Goal of the exercise> Only the lines below, from the one with "Être accompagné [menuitem] (452, 1033)" through the one with "Refuser (863, 1271)", are to be written out, exactly.

=== Records to process ===

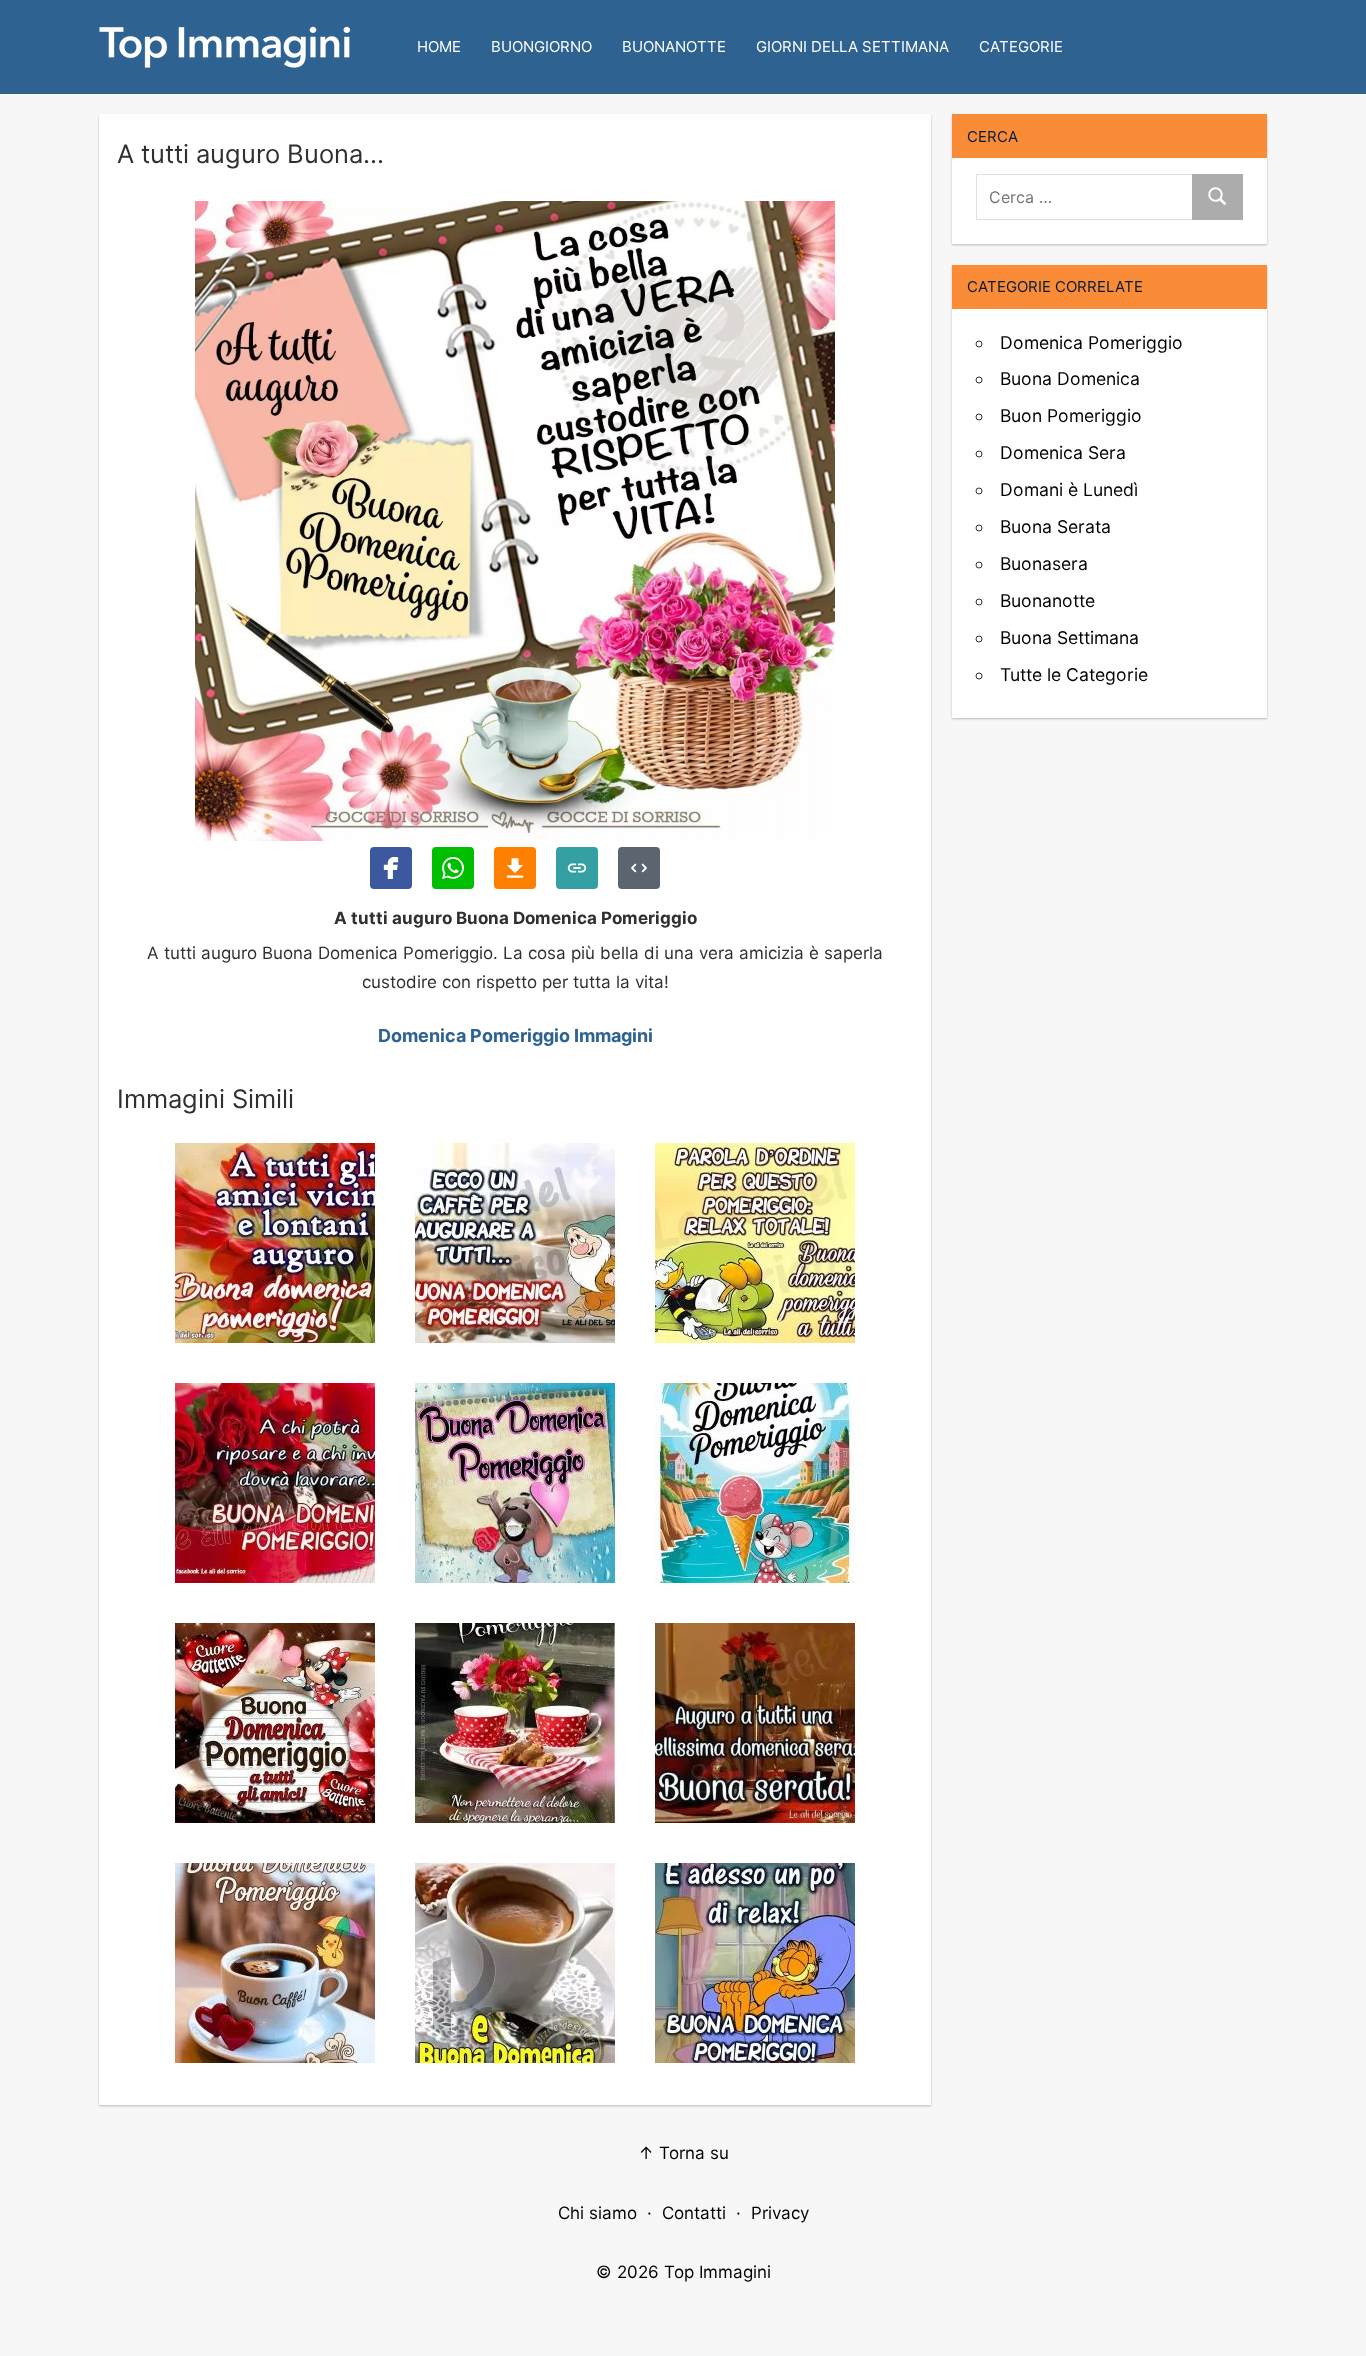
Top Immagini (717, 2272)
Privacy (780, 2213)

===
=== Records to process ===

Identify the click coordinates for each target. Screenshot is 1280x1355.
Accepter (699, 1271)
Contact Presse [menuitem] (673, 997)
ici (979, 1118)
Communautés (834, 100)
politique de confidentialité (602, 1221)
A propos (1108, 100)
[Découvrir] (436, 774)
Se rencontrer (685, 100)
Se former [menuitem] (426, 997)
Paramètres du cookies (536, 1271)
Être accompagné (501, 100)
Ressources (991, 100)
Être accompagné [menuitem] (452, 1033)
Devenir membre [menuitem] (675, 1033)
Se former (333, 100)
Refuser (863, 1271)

===

Answer>
Être accompagné [menuitem] (452, 1033)
Devenir membre [menuitem] (675, 1033)
Se former (333, 100)
Refuser (863, 1271)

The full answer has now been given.